L'équipe du professeur Yves De Koninck, de la Faculté de médecine et du Centre de recherche CERVO, avait déjà ciblé la protéine KCC2 comme rouage clé du mécanisme conduisant à l'hypersensibilité à la douleur. Une nouvelle étude publiée la semaine dans la revue Nature Communications confirme cette piste et renforce l'idée que cette protéine pourrait être une cible de choix pour créer une nouvelle classe d'analgésiques destinés au traitement de ce problème devant lequel la médecine est souvent impuissante.
Le transporteur KCC2 est une protéine qui contrôle l'équilibre des ions entre l'intérieur et l'extérieur des neurones. Lorsque cette pompe ne fonctionne pas correctement, les ions chlorures s'accumulent dans les neurones, ce qui les rend plus facilement excitables. «La KCC2, intervient dans le système de portillon qui détermine si un signal douloureux en provenance des nerfs sensoriels est relayé ou non au cerveau par les neurones de la moelle épinière, précise le professeur De Koninck. Son rôle consiste à inhiber la transmission du signal douloureux. Sans cette protéine, le portillon ne fonctionne plus et les signaux douloureux sont constamment relayés au cerveau.»
Son équipe a déjà montré que le manque de KCC2 expliquait pourquoi l'efficacité de la morphine contre les douleurs neuropathiques diminue avec le temps et pourquoi son utilisation prolongée peut même accroître la sensibilité à la douleur. Dans leur dernier article, les chercheurs montrent que la KCC2 intervient également dans un autre phénomène paradoxal associé à une autre classe de médicaments, les benzodiazépines.
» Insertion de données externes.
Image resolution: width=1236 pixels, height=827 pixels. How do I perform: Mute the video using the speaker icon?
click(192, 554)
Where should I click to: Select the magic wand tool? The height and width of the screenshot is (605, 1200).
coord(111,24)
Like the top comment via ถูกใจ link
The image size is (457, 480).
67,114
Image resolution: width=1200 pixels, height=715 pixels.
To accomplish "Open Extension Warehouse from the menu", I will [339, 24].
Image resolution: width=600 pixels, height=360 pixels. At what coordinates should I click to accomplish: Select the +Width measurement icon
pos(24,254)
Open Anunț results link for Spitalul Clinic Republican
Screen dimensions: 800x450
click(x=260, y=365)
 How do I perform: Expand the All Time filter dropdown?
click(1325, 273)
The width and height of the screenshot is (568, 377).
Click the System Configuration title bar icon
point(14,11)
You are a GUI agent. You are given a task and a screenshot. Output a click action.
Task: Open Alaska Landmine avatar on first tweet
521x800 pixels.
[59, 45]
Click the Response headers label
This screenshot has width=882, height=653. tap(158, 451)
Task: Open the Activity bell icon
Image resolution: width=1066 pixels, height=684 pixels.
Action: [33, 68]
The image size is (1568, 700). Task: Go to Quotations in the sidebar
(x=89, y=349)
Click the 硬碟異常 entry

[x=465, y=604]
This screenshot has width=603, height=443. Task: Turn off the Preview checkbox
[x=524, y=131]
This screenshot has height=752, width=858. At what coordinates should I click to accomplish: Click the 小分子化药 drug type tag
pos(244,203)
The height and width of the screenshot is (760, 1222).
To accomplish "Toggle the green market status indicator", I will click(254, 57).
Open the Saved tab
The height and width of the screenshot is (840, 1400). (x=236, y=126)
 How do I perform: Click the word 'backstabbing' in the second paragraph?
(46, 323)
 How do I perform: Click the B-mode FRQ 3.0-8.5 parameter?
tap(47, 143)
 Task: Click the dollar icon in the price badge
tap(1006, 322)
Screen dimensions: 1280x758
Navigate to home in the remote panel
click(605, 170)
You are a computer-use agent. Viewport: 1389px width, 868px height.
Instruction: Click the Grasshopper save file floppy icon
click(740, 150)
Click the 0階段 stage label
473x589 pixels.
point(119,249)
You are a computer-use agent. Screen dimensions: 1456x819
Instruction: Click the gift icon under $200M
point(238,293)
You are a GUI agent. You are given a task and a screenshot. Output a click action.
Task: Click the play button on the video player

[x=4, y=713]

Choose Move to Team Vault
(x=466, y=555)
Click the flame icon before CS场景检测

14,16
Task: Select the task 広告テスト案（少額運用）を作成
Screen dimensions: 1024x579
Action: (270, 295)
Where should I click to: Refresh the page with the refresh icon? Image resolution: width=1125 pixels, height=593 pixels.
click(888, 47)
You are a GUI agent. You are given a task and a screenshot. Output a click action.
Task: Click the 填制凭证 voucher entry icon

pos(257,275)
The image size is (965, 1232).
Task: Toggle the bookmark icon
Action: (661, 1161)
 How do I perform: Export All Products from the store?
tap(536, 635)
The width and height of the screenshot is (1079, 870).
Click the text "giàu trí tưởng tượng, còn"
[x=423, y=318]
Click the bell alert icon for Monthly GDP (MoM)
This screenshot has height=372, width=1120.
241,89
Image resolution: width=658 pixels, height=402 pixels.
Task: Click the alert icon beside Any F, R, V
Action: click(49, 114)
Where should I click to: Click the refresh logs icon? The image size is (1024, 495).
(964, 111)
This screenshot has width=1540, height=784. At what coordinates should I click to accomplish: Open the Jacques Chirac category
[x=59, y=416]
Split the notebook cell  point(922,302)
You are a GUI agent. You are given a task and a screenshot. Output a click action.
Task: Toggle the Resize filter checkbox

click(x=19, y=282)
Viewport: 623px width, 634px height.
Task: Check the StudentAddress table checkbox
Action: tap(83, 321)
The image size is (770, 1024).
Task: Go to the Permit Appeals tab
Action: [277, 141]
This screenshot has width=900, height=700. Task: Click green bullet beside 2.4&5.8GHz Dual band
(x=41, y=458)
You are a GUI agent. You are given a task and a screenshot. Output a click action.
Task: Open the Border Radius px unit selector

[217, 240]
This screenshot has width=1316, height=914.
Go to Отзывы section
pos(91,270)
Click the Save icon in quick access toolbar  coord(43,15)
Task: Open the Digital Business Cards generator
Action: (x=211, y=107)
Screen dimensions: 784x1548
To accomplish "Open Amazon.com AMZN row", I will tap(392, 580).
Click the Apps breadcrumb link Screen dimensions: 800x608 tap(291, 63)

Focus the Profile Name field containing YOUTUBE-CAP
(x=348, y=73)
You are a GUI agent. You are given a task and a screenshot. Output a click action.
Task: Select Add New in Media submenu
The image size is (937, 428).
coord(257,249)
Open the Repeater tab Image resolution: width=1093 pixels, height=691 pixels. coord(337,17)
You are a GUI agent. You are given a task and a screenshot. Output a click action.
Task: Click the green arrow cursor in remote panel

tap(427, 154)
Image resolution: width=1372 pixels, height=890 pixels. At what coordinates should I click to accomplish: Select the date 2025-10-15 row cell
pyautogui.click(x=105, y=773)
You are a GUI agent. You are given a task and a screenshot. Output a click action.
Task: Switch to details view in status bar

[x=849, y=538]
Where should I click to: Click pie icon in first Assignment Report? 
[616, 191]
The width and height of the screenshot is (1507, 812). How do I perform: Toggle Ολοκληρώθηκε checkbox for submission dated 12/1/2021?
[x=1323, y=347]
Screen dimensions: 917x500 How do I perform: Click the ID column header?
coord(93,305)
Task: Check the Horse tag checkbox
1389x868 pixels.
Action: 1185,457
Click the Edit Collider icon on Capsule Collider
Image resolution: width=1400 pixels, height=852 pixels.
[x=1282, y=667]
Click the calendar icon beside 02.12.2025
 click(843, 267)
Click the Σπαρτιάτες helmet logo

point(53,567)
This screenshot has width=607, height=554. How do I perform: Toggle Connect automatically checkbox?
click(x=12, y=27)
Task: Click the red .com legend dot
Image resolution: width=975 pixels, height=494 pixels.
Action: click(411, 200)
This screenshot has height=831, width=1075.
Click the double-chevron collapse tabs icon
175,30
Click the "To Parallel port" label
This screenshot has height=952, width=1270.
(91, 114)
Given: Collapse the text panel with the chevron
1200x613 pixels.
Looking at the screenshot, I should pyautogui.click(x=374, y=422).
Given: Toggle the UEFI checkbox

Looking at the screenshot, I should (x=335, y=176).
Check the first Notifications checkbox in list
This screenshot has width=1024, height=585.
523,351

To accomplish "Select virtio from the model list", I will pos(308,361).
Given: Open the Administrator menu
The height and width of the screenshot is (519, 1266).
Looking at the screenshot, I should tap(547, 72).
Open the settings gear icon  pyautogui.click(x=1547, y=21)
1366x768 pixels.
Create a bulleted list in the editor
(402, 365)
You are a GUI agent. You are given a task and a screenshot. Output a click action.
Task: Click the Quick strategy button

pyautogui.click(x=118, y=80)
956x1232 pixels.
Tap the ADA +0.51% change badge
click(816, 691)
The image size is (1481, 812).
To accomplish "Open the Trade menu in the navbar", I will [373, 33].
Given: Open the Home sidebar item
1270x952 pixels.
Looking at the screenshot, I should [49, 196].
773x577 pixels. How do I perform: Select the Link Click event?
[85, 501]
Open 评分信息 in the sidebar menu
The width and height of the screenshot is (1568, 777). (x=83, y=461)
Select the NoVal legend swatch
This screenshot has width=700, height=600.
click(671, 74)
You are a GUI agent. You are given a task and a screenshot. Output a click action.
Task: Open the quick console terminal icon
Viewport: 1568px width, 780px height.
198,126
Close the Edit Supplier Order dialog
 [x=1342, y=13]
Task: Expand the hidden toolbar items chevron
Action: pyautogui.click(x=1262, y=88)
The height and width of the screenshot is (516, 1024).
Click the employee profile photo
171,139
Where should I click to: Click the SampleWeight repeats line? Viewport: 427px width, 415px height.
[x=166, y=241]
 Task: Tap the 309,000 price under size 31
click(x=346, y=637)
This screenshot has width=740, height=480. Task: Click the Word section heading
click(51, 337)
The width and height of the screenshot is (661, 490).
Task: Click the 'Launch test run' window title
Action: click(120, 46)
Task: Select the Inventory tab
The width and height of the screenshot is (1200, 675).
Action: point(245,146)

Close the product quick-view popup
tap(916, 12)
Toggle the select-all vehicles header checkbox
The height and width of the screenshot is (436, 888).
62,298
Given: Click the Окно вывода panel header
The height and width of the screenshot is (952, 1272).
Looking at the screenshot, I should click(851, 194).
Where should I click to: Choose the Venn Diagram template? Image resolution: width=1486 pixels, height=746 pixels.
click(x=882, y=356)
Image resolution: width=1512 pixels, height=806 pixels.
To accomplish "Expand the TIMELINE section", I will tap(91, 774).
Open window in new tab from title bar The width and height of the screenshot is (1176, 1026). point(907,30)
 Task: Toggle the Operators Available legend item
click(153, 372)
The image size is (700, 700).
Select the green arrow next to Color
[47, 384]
Ces produits – dont le Valium et l'Ativan font partie – comptent parmi les plus prescrits dans le monde pour traiter l'anxiété, l'insomnie, l'agitation psychomotrice, les spasmes et l'épilepsie. «L'administration d'une dose massive de benzodiazépines est le traitement recommandé lorsqu'une personne fait une crise d'épilepsie majeure, souligne le professeur De Koninck. Paradoxalement, ces médicaments peuvent causer de graves problèmes s'ils sont utilisés chez les nouveau-nés qui souffrent de cette maladie. Ils peuvent même augmenter le risque de crises d'épilepsie.»
Pour tenter d'élucider ce paradoxe, les chercheurs ont examiné ce qui se produisait lorsqu'un analogue de benzodiazépine était administré à des souris après une atteinte d'un nerf sensoriel. Résultat? «À fortes doses, cette molécule ne parvient pas à induire une analgésie parce que l'expulsion des ions chlorures vers l'extérieur de la cellule ne se fait pas correctement par la KCC2, explique le chercheur. En injectant aux souris un produit qui augmente l'activité de ce transporteur, nous restaurons son effet analgésique.»
La recherche de molécules pouvant augmenter l'activité de la KCC2 se poursuit. «Nous avons en main une nouvelle famille de molécules que nous avons brevetée contre l'hypersensibilité à la douleur et nous espérons trouver du financement pour les tester. Nos travaux suggèrent que le bon fonctionnement de ce transporteur dans le maintien de l'homéostasie des ions chlorures déborde la question des douleurs chroniques. Son dérèglement pourrait aussi être en cause dans le stress chronique, l'anxiété, l'épilepsie, l'autisme, la schizophrénie, les spasmes associés à des lésions médullaires et certaines maladies neurodégénératives.»
Les autres signataires de l'étude sont, à l’Université Laval, Louis-Étienne Lorenzo, Antoine Godin, Francesco Ferrini, Karine Bachand, Isabel Plasencia-Fernandez, Simon Labrecque, Alexandre Girard, Dominic Boudreau, Martin Gagnon et Nicolas Doyon, et à l'Université McGill, Irenej Kianicka et Alfredo Ribeiro-da-Silva.